# Fiabilité Application Santé



## jfkm (20 Septembre 2018)

Bonjour,

Je viens de me remettre à faire un peu de sport en salle (cardio, sur conseils de mon cardiologue... et oui , 51 ans et sédentaire...).

Du coup, j'ai ressorti mon Apple Watch pour me servir de cette fameuse appli santé, et du suivi cardio.

Je suis un peu désabusé sur sa fiabilité. Je m'explique : 

Je suis enseignant de la conduite, donc par définition, je passe mes journées en voiture, donc ASSIS !

Or, quand je m'amuse à regarder dans l'application "Santé" de l'iPhone le détail heure / heure du nombre de pas effectués, j'y retrouve des pas à des heures ou je suis en leçon de conduite, donc bel et bien assis dans mon véhicule...

D’où mon incompréhension et ma méfiance quand à la validité des données enregistrées...

Avez vous des suggestions concernant ces pas comptés alors que je suis en voiture ? 

Comment la montre détermine ce nombre de pas, par quel moyen "technique" ..?

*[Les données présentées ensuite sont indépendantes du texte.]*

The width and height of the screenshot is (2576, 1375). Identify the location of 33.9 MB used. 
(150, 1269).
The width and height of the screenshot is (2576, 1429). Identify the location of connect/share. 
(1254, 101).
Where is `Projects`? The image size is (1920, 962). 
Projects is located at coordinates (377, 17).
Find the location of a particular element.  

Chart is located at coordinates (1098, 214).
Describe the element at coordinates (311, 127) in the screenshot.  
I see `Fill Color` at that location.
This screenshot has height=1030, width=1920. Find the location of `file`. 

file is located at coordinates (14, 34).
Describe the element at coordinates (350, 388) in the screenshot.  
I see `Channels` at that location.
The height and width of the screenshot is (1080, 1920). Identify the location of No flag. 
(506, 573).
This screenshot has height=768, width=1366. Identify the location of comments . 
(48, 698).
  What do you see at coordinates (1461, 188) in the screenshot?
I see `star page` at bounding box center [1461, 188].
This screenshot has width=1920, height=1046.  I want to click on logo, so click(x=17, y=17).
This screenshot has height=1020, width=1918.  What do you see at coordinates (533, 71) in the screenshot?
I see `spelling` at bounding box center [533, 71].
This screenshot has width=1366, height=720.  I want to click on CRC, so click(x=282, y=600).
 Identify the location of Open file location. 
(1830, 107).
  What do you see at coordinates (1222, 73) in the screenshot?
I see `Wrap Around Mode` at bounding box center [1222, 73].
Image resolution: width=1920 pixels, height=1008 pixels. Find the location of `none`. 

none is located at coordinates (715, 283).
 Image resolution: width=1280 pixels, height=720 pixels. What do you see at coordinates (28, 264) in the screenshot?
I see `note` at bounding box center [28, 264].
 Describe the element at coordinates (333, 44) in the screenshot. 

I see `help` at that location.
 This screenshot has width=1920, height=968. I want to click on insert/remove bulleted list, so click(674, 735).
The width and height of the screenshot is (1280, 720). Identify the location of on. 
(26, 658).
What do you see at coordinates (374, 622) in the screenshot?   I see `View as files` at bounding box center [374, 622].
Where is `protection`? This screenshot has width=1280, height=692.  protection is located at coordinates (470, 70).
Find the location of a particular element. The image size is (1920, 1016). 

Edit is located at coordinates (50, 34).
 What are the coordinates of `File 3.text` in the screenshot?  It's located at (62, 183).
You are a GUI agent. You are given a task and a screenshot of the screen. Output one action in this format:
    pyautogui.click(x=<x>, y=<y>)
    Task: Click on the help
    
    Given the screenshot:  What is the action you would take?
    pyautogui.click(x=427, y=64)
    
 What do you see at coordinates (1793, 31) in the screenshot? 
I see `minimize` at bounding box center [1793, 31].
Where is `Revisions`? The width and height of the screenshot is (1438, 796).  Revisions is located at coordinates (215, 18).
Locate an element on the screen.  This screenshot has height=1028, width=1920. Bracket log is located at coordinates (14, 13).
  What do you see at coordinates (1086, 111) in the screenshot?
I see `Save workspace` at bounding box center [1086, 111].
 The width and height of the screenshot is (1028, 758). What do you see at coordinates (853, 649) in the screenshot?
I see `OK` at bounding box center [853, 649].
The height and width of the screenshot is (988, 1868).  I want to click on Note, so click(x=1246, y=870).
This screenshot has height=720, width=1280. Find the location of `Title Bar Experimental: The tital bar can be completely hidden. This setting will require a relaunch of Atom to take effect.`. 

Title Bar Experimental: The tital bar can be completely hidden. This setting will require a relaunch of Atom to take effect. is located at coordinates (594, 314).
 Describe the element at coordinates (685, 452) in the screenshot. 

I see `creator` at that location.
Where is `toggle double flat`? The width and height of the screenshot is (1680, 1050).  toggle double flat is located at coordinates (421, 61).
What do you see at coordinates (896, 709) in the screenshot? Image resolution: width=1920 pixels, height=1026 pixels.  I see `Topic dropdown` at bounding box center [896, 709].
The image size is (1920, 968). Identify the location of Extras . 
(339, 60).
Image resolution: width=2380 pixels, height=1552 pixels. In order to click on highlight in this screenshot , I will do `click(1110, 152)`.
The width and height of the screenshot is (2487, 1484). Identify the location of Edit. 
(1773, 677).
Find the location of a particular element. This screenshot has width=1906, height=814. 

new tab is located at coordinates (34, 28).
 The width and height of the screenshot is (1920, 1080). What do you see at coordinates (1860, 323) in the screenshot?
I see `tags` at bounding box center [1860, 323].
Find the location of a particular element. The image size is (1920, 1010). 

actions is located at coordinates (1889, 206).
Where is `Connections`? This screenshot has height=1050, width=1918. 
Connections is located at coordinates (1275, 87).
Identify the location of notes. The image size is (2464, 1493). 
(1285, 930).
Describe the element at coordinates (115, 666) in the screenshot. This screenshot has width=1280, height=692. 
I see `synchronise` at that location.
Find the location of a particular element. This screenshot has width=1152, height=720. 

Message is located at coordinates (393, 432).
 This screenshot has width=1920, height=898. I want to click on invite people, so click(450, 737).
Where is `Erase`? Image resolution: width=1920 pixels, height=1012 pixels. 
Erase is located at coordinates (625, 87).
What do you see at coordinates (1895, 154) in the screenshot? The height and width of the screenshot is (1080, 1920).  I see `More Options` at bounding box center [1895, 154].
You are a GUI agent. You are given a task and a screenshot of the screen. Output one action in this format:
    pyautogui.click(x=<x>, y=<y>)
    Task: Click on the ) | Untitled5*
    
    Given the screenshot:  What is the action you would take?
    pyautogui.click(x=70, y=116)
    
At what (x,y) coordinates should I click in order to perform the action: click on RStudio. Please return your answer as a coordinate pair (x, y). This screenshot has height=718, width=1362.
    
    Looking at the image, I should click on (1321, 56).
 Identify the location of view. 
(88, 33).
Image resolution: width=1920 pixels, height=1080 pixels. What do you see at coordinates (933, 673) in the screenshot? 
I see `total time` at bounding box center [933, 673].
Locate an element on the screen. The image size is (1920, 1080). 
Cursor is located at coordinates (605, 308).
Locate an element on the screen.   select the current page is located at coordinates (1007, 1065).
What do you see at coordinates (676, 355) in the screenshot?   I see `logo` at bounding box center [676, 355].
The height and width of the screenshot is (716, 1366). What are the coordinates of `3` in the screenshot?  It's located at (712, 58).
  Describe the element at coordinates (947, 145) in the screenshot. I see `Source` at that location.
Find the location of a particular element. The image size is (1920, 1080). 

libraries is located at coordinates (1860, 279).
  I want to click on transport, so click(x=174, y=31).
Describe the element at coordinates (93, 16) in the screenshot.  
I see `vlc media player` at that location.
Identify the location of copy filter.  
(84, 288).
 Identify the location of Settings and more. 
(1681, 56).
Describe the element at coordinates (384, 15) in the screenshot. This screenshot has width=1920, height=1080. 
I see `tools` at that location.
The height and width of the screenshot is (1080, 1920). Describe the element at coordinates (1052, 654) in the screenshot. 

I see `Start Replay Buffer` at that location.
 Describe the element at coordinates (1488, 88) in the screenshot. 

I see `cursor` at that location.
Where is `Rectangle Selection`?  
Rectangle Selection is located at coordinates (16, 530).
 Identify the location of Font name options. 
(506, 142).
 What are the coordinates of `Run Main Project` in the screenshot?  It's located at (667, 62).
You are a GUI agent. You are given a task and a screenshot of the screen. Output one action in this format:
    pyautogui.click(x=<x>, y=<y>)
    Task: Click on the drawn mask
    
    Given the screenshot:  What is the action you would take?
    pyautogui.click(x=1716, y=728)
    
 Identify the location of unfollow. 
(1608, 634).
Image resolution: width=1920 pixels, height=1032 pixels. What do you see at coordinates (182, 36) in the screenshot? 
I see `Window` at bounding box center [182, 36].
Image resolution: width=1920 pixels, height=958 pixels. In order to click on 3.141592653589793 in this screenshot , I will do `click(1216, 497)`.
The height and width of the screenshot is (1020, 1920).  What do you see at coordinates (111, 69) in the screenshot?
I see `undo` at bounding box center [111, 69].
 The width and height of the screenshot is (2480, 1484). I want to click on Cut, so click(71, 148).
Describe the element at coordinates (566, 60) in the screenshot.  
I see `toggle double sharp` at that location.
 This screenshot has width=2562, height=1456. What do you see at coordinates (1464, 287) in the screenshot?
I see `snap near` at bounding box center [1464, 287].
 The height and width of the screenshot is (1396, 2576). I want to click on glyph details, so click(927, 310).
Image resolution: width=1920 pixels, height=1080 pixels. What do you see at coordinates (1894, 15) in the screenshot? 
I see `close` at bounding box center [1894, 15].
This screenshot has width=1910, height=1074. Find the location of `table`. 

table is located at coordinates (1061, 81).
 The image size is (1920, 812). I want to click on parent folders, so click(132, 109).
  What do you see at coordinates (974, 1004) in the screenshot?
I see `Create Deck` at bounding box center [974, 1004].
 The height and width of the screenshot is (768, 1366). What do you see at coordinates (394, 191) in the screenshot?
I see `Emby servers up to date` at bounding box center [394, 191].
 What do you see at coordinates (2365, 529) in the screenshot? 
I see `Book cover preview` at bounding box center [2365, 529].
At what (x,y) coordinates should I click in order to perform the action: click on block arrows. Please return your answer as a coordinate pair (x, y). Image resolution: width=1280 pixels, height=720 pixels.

Merci de votre aide, car du coup cela remet en cause ma confiance quand aux autres données, notamment le cardio ...

Merci.

Jean-François.


----------



## Membre supprimé 1129907 (20 Septembre 2018)

Tu bouges un peu à une alure qui fait penser à de la marche. L’application en conclue que tu marches réellement

Les montres et bracelets sont plus précis concernant cela. Il y aura donc moins d’erreurs avec.

Tout ce que j’ai dit est à confirmer par d’autres


----------



## jfkm (20 Septembre 2018)

Heuuuuu certes mes élèves sont débutants, mais de la à circuler à une allure ressemblant à de la marche, quand même !! 

C'est l'apple watch que j'utilise.

Et je ne trouve pas cela très fiable..


----------



## Membre supprimé 1129907 (20 Septembre 2018)

J’aurais plutôt pensé aux séances de créneau, mais vu que c’est via la watch que tu as ce résultat... Je doute d’avoir la bonne idée concernant ton problème.


----------



## AlexandreG94 (23 Septembre 2018)

Peut être qu’un étalonnage de la Watch pourrait améliorer ça ?

Voici les étapes à effectuer: https://support.apple.com/fr-fr/HT204516


----------



## PDD (17 Octobre 2018)

Moi samedi passé j'ai monté 33 étages mon record! Gadget pour moi cette application...


----------



## jfkm (17 Octobre 2018)

Le cardio fréquence est par contre assez stable : j'ai pu le vérifier par rapport aux données fournies par différents appareils de la salle de sport où je vais.


----------



## Sly54 (17 Octobre 2018)

Je n'ai pas d'Apple Watch mais une autre montre connectée qui compte les pas : si je bouge énergiquement le bras sur lequel est ma montre, en restant assis, et bien elle me compte des pas.
Vérifie si ça fait pareil sur ton AW.


----------